*Instructions for the task*. Below are records; print only the lines from the line containing "The height and" to the end, both included, reproduced exactly and without the pictures.

Dataset entries:
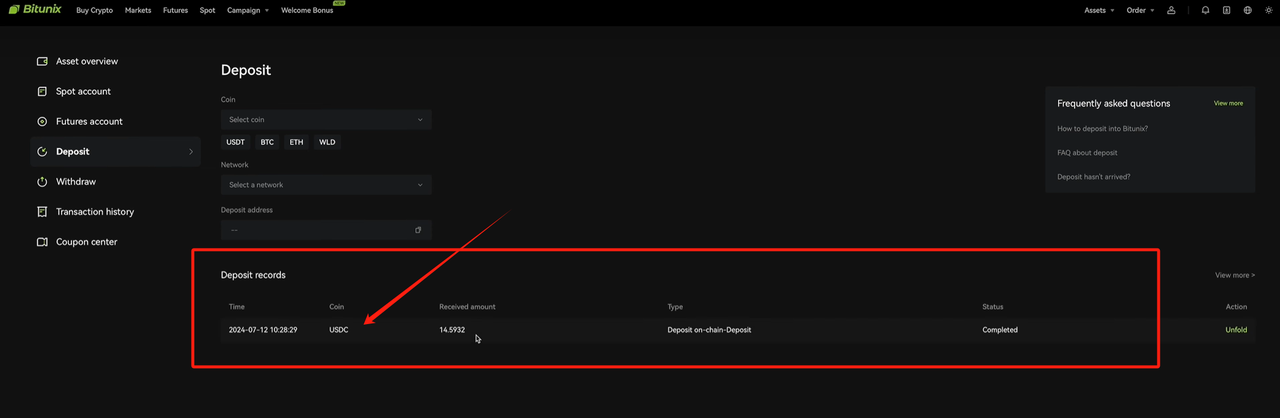Open the Select a network dropdown
Image resolution: width=1280 pixels, height=418 pixels.
[x=326, y=185]
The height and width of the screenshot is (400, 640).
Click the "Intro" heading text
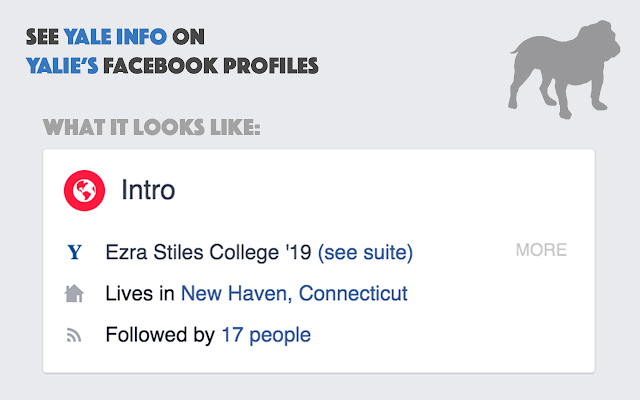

*Output of the task*.
The height and width of the screenshot is (400, 640).
Click the "Intro" heading text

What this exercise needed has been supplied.